The Galaxy S4 will run Android 4.2.2 "Jelly Bean," with Samsung's familiar TouchWiz skin loaded on top.
It is the additions to the software that are likely to get the most attention. As it did on the Galaxy S3, Samsung has added several new apps and features -- some of them quite fanciful.
Let's start with the camera, whose core software has been redesigned to resemble the shooting modes (like night mode, portrait mode, etc.) available on many consumer shooters. Samsung has also added several nifty new features, including a "dual shot," which allows you to shoot a photo with both the rear camera and front camera simultaneously, so that the photographer can join the subject of his or her picture; a mode that allows you to create a cinemagraph, where part of the photo is moving and part is stationary (as seen here); an "eraser mode," which takes several photos and then allows you to erase background movement, like someone walking behind the subjects of the shot; and several other imaginative modes that may be familiar from third-party apps on Android and iOS, but which are now baked into the native camera on the Galaxy S4.
Also getting a boost is Samsung's work on gesture recognition and eye tracking to control the smartphone. "Smart pause," for example, uses the front camera to detect whether you are looking at the screen while watching a video. If you look away from the screen, the video automatically pauses. Similarly, "smart scroll" can tell if you are looking at the screen while reading an article on a webpage. If you are, you can tilt the phone up or down to scroll up or down.
New gestures, meanwhile, allow the user to operate certain apps without touching the phone. "Air view" lets you hover your finger over the display to view a preview of certain content, like the first few lines of an email in your inbox, or your day's schedule in the calendar. "Air gesture" allows you to swipe your palm over the face of the screen to switch tabs on your web browser or skip a song in the music player. Samsung execs said in a meeting that this function was ideal for drivers or for those with dirty fingers while eating.
Other new features are more transformative. The Galaxy S4 -- like the HTC One, unveiled earlier this year -- comes with an IR sensor, which allows your smartphone to act as a remote control for most television sets, changing the channel, powering the set on and off and viewing a guide of your cable listings. A new app called S Health works as a kind of fitness diary. The phone comes with a built-in pedometer to track your steps, and you can input every meal you eat and the Galaxy S4 will estimate the number of calories you are consuming (and burning) on a daily basis.

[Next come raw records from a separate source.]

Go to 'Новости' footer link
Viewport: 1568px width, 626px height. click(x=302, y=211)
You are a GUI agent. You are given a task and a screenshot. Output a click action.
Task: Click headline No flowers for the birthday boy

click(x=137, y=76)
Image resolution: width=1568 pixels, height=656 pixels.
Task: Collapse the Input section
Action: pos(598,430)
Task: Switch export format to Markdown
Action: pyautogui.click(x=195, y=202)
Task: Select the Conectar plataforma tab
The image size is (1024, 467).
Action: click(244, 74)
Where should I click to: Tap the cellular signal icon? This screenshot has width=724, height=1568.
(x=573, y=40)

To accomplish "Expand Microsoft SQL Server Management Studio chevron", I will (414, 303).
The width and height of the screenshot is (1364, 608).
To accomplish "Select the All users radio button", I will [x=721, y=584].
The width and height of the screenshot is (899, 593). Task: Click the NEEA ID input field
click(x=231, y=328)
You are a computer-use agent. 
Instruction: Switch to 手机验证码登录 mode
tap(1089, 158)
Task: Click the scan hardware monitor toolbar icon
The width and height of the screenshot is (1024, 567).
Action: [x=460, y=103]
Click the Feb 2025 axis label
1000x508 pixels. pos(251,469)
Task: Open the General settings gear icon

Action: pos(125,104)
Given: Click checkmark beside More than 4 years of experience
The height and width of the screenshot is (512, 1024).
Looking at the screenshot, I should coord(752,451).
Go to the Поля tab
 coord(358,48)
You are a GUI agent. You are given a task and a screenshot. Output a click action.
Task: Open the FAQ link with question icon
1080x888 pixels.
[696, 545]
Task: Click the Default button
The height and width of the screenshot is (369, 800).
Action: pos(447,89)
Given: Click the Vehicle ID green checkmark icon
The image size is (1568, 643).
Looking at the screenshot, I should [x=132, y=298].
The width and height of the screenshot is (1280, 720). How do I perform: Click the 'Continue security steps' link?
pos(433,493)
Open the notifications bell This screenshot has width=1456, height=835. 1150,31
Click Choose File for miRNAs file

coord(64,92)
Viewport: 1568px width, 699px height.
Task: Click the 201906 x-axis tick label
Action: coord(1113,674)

The phone also comes with a built-in translation app, for both spoken words and text, and an option for the camera to "read" a business card and create a new contact based on that information.
Will that glut of innovative features prove sufficient to seduce iPhone owners to drop their Apple smartphone and try out Google's Android? For the first time since its launch in 2007, there was a month that the iPhone was not the best-selling smartphone on the planet. That honor belonged to Samsung and its Galaxy S III.
And, too, recently several prominent Apple bloggers have announced switching to Android smartphones. On Wednesday evening, the day before the Galaxy S4's grand unveiling, Apple marketing executive Phil Schiller took to The Wall Street Journal and Reuters to bash Android, claiming that Apple owners enjoyed and used their devices more, and that Android owners often had to wait to upgrade to the latest operating system.
(Indeed, the Galaxy S4 will ship with Android 4.2.2; Google is expected to announce Android 5.0 in May, and the upgrade process can take months in the United States).
The Galaxy S4, pictured next to an iPhone 5. (HuffPost)
Still, Samsung clearly has momentum on its side, with some suggesting that this launch was the first to match the hype usually reserved for the introduction of an iPhone. Whether the Galaxy S4 will live up to that hype -- in either sales or critical acclaim -- we will know soon.
Samsung did not immediately announce a price or release date, but did say that in the U.S., the Galaxy S4 would be available in the second quarter of the year, and for sale on AT&T, Verizon, Sprint and T-Mobile at launch.
You can view several photos of the Galaxy S4, with many of the features mentioned in the article, below:
CORRECTION: An earlier version referred to the Galaxy S3 when we were discussing the new Galaxy S4. Old habits die hard.